>>>>

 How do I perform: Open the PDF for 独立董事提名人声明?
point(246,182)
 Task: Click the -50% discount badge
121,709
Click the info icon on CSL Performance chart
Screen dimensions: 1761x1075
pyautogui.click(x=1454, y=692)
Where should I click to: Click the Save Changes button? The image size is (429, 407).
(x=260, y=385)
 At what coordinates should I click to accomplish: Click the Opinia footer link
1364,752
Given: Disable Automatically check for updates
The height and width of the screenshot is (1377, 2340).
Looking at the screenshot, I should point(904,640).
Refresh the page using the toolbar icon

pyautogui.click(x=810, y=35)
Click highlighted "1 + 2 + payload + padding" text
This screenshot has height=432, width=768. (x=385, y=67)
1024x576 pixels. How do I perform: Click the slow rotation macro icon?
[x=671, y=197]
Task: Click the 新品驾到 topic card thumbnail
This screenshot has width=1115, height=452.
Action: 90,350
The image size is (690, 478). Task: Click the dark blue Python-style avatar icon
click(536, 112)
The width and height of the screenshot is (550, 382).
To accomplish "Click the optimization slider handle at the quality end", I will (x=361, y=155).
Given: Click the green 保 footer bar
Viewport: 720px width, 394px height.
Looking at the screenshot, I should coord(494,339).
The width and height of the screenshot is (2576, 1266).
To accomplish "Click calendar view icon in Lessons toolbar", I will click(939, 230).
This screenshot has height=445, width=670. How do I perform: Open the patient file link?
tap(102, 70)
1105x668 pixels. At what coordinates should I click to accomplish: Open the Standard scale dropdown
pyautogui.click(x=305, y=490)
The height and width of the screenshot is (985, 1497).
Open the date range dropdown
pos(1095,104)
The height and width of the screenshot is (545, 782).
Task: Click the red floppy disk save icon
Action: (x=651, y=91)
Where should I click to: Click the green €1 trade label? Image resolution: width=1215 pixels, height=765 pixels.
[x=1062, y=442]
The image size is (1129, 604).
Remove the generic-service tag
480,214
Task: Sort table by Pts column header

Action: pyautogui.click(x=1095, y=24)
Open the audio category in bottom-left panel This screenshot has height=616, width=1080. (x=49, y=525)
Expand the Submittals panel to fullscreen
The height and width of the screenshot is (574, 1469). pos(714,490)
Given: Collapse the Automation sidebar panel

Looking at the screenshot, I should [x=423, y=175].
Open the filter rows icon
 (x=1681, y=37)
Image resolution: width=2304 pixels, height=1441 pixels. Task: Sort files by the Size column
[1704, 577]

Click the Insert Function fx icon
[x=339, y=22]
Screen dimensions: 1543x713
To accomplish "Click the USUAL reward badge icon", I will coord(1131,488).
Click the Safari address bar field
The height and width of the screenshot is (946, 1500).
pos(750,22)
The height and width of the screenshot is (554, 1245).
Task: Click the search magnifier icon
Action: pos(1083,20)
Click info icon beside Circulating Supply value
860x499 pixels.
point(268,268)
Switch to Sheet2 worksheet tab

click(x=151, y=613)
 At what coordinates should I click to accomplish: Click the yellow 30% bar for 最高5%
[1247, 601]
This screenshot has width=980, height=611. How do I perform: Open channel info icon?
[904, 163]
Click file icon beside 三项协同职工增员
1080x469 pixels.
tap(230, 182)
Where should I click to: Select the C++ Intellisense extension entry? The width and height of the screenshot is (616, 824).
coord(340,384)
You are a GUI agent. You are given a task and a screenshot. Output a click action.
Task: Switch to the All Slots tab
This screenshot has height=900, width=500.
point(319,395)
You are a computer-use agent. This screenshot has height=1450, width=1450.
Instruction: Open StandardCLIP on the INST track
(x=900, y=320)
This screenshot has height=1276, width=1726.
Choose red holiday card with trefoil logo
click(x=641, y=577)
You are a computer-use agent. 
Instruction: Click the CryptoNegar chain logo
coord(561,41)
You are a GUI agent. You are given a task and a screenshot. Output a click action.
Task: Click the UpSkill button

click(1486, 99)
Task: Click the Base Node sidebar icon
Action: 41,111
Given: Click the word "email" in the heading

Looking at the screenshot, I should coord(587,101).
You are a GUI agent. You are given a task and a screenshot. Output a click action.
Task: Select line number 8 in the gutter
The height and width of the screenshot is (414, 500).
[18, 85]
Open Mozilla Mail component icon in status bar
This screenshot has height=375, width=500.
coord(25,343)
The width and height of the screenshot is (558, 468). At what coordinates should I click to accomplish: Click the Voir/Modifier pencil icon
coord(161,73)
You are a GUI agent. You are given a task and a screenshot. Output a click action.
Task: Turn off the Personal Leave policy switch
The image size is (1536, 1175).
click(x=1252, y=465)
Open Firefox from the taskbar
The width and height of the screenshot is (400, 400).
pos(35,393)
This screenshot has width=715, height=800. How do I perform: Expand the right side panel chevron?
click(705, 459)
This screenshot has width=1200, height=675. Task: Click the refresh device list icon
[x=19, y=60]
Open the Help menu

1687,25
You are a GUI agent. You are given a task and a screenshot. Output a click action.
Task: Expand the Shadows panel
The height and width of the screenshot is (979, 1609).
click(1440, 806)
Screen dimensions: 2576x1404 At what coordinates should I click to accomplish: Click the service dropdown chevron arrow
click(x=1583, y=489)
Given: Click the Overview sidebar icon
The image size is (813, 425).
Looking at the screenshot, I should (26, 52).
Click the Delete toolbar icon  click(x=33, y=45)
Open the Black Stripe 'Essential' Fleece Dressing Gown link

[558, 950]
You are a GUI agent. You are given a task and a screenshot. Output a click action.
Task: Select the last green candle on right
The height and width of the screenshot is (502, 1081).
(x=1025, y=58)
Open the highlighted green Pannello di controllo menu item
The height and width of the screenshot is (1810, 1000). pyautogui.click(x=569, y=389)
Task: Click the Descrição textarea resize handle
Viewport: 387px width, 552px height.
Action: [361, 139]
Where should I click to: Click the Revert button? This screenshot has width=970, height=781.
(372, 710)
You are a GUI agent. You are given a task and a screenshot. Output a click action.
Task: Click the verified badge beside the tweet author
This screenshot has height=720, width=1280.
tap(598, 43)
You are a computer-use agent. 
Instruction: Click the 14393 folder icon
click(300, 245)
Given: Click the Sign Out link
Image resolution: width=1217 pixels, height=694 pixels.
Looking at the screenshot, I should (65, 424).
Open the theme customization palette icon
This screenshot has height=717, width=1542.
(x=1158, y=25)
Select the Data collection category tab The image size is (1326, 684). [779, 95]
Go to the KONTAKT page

<<<<

▶ [What to do] Can you copy out all of the material above word for word, leaving nothing out?

▶ [The reply]
 How do I perform: Open the PDF for 独立董事提名人声明?
point(246,182)
 Task: Click the -50% discount badge
121,709
Click the info icon on CSL Performance chart
Screen dimensions: 1761x1075
pyautogui.click(x=1454, y=692)
Where should I click to: Click the Save Changes button? The image size is (429, 407).
(x=260, y=385)
 At what coordinates should I click to accomplish: Click the Opinia footer link
1364,752
Given: Disable Automatically check for updates
The height and width of the screenshot is (1377, 2340).
Looking at the screenshot, I should point(904,640).
Refresh the page using the toolbar icon

pyautogui.click(x=810, y=35)
Click highlighted "1 + 2 + payload + padding" text
This screenshot has height=432, width=768. (x=385, y=67)
1024x576 pixels. How do I perform: Click the slow rotation macro icon?
[x=671, y=197]
Task: Click the 新品驾到 topic card thumbnail
This screenshot has width=1115, height=452.
Action: 90,350
The image size is (690, 478). Task: Click the dark blue Python-style avatar icon
click(536, 112)
The width and height of the screenshot is (550, 382).
To accomplish "Click the optimization slider handle at the quality end", I will (x=361, y=155).
Given: Click the green 保 footer bar
Viewport: 720px width, 394px height.
Looking at the screenshot, I should coord(494,339).
The width and height of the screenshot is (2576, 1266).
To accomplish "Click calendar view icon in Lessons toolbar", I will click(939, 230).
This screenshot has height=445, width=670. How do I perform: Open the patient file link?
tap(102, 70)
1105x668 pixels. At what coordinates should I click to accomplish: Open the Standard scale dropdown
pyautogui.click(x=305, y=490)
The height and width of the screenshot is (985, 1497).
Open the date range dropdown
pos(1095,104)
The height and width of the screenshot is (545, 782).
Task: Click the red floppy disk save icon
Action: (x=651, y=91)
Where should I click to: Click the green €1 trade label? Image resolution: width=1215 pixels, height=765 pixels.
[x=1062, y=442]
The image size is (1129, 604).
Remove the generic-service tag
480,214
Task: Sort table by Pts column header

Action: pyautogui.click(x=1095, y=24)
Open the audio category in bottom-left panel This screenshot has height=616, width=1080. (x=49, y=525)
Expand the Submittals panel to fullscreen
The height and width of the screenshot is (574, 1469). pos(714,490)
Given: Collapse the Automation sidebar panel

Looking at the screenshot, I should [x=423, y=175].
Open the filter rows icon
 (x=1681, y=37)
Image resolution: width=2304 pixels, height=1441 pixels. Task: Sort files by the Size column
[1704, 577]

Click the Insert Function fx icon
[x=339, y=22]
Screen dimensions: 1543x713
To accomplish "Click the USUAL reward badge icon", I will coord(1131,488).
Click the Safari address bar field
The height and width of the screenshot is (946, 1500).
pos(750,22)
The height and width of the screenshot is (554, 1245).
Task: Click the search magnifier icon
Action: pos(1083,20)
Click info icon beside Circulating Supply value
860x499 pixels.
point(268,268)
Switch to Sheet2 worksheet tab

click(x=151, y=613)
 At what coordinates should I click to accomplish: Click the yellow 30% bar for 最高5%
[1247, 601]
This screenshot has width=980, height=611. How do I perform: Open channel info icon?
[904, 163]
Click file icon beside 三项协同职工增员
1080x469 pixels.
tap(230, 182)
Where should I click to: Select the C++ Intellisense extension entry? The width and height of the screenshot is (616, 824).
coord(340,384)
You are a GUI agent. You are given a task and a screenshot. Output a click action.
Task: Switch to the All Slots tab
This screenshot has height=900, width=500.
point(319,395)
You are a computer-use agent. This screenshot has height=1450, width=1450.
Instruction: Open StandardCLIP on the INST track
(x=900, y=320)
This screenshot has height=1276, width=1726.
Choose red holiday card with trefoil logo
click(x=641, y=577)
You are a computer-use agent. 
Instruction: Click the CryptoNegar chain logo
coord(561,41)
You are a GUI agent. You are given a task and a screenshot. Output a click action.
Task: Click the UpSkill button

click(1486, 99)
Task: Click the Base Node sidebar icon
Action: 41,111
Given: Click the word "email" in the heading

Looking at the screenshot, I should coord(587,101).
You are a GUI agent. You are given a task and a screenshot. Output a click action.
Task: Select line number 8 in the gutter
The height and width of the screenshot is (414, 500).
[18, 85]
Open Mozilla Mail component icon in status bar
This screenshot has height=375, width=500.
coord(25,343)
The width and height of the screenshot is (558, 468). At what coordinates should I click to accomplish: Click the Voir/Modifier pencil icon
coord(161,73)
You are a GUI agent. You are given a task and a screenshot. Output a click action.
Task: Turn off the Personal Leave policy switch
The image size is (1536, 1175).
click(x=1252, y=465)
Open Firefox from the taskbar
The width and height of the screenshot is (400, 400).
pos(35,393)
This screenshot has width=715, height=800. How do I perform: Expand the right side panel chevron?
click(705, 459)
This screenshot has width=1200, height=675. Task: Click the refresh device list icon
[x=19, y=60]
Open the Help menu

1687,25
You are a GUI agent. You are given a task and a screenshot. Output a click action.
Task: Expand the Shadows panel
The height and width of the screenshot is (979, 1609).
click(1440, 806)
Screen dimensions: 2576x1404 At what coordinates should I click to accomplish: Click the service dropdown chevron arrow
click(x=1583, y=489)
Given: Click the Overview sidebar icon
The image size is (813, 425).
Looking at the screenshot, I should (26, 52).
Click the Delete toolbar icon  click(x=33, y=45)
Open the Black Stripe 'Essential' Fleece Dressing Gown link

[558, 950]
You are a GUI agent. You are given a task and a screenshot. Output a click action.
Task: Select the last green candle on right
The height and width of the screenshot is (502, 1081).
(x=1025, y=58)
Open the highlighted green Pannello di controllo menu item
The height and width of the screenshot is (1810, 1000). pyautogui.click(x=569, y=389)
Task: Click the Descrição textarea resize handle
Viewport: 387px width, 552px height.
Action: [361, 139]
Where should I click to: Click the Revert button? This screenshot has width=970, height=781.
(372, 710)
You are a GUI agent. You are given a task and a screenshot. Output a click action.
Task: Click the verified badge beside the tweet author
This screenshot has height=720, width=1280.
tap(598, 43)
You are a computer-use agent. 
Instruction: Click the 14393 folder icon
click(300, 245)
Given: Click the Sign Out link
Image resolution: width=1217 pixels, height=694 pixels.
Looking at the screenshot, I should (65, 424).
Open the theme customization palette icon
This screenshot has height=717, width=1542.
(x=1158, y=25)
Select the Data collection category tab The image size is (1326, 684). [779, 95]
Go to the KONTAKT page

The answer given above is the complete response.